Your tree
is just a dict with up to 10 key-value pairs. In bigger tree, there aren't any more key-value pairs. There are more values inside the values inside the … inside the key-value pairs, but there's still only 10 key-value pairs in the dict. And a dict with around 10 key-value pairs taking 368 bytes seems like about what you should expect.1
As the docs for getsizeof
say:
Only the memory consumption directly attributed to the object is accounted for, not the memory consumption of objects it refers to.
…
See recursive sizeof recipe for an example of using getsizeof()
recursively to find the size of containers and all their contents.
Since you don't actually have a completely arbitrary data structure, but just a dict of dicts of etc. And, while you do have some shared references (e.g., if you read the number 1234567
while you already have an int with the same value in memory, Python will just reuse the same object), if you're trying to verify that you can fit into 1.5MB, you really want a worst-case measurement, so you probably want to skip the check for already-seen values.
So, you can write something simpler instead of using that recipe if you want. But the idea will be the same:
def total_dict_size(d):
size = sys.getsizeof(d)
if isinstance(d, dict):
for key, value in d.items():
size += sys.getsizeof(key) + total_dict_size(value)
return size
Your xtree
, on the other hand, is a dict with 8999999 key-value pairs. Doing the same back-of-the-envelope calculation, I'd expect that to be a bit under 300MB. Instead, it's a bit over 300MB. Close enough.

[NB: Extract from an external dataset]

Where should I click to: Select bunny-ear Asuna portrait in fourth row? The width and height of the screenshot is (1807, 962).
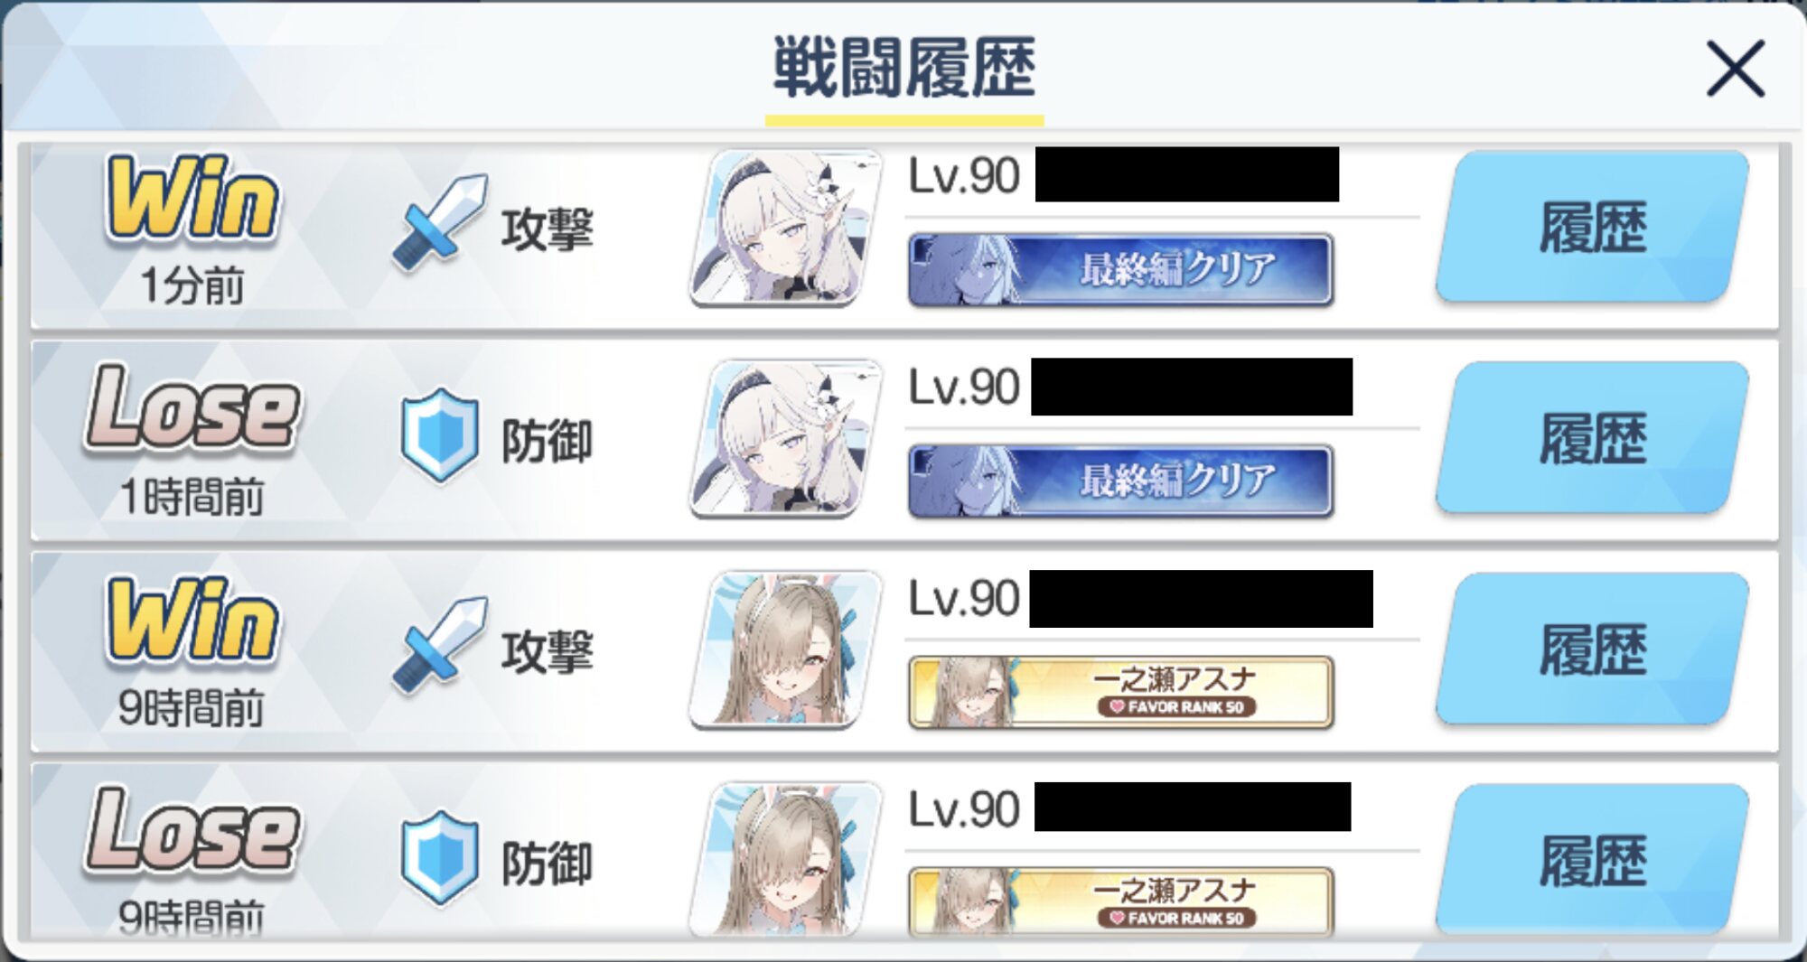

And you're also storing the 8999999 7-digit integers on the heap. To take some nice round numbers, let's say there are 5M distinct integers that don't fall into the handful of small values pre-created and cached by CPython. Each of those integers is small enough to fit into one 30-bit digit, so they take 28 bytes apiece on 64-bit CPython. So, that's another 140MB not accounted for in sys.getsizeof(xtree)

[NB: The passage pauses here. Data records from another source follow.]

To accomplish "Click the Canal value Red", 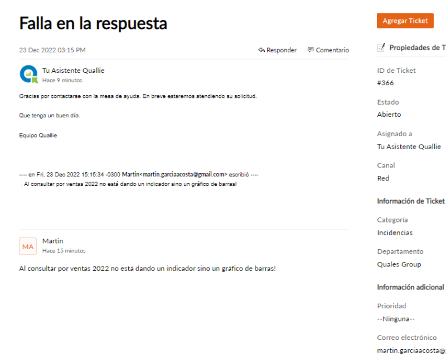I will 383,178.
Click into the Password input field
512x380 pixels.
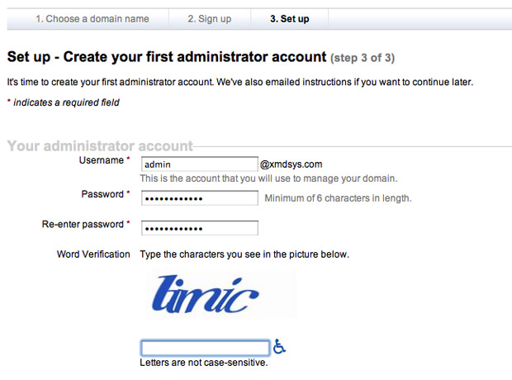coord(199,198)
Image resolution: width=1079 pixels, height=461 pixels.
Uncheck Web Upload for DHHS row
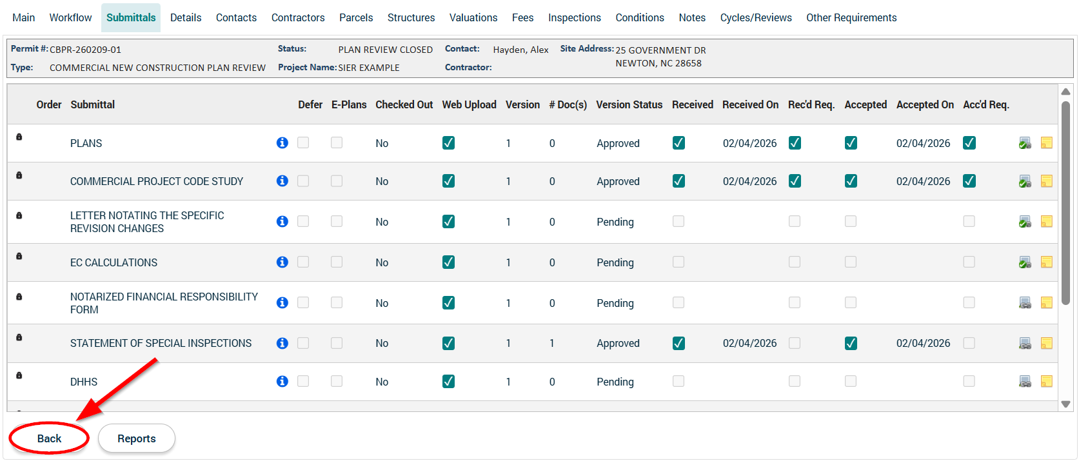[x=448, y=382]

(but they are accounted for—in fact, over-accounted, with the worst-case-measuring implementation given) if you call the recursive function above on either tree
or xtree
.
So, your total memory use between tree
, xtree
, and the actual integers is probably somewhere on the order of 750MB, which doesn't quite fit the < 1.5MB
requirement.
1. Every Python object has some fixed header overhead, for things like the refcount, the pointer to the type, etc., plus type-specific things, like the length for most container types. Call that 64 bytes. A dict then has a hash table. It needs to be a bit bigger than 10 slots, to keep the load well below 1.0; call it 13 slots. Each slot needs a hash value, a reference to the key, and a reference to the value, so that's 3 pointers, or 24 bytes. 64 + 13 * 24 = 376. So that back-of-the-envelope calculation is off by only 8 bytes…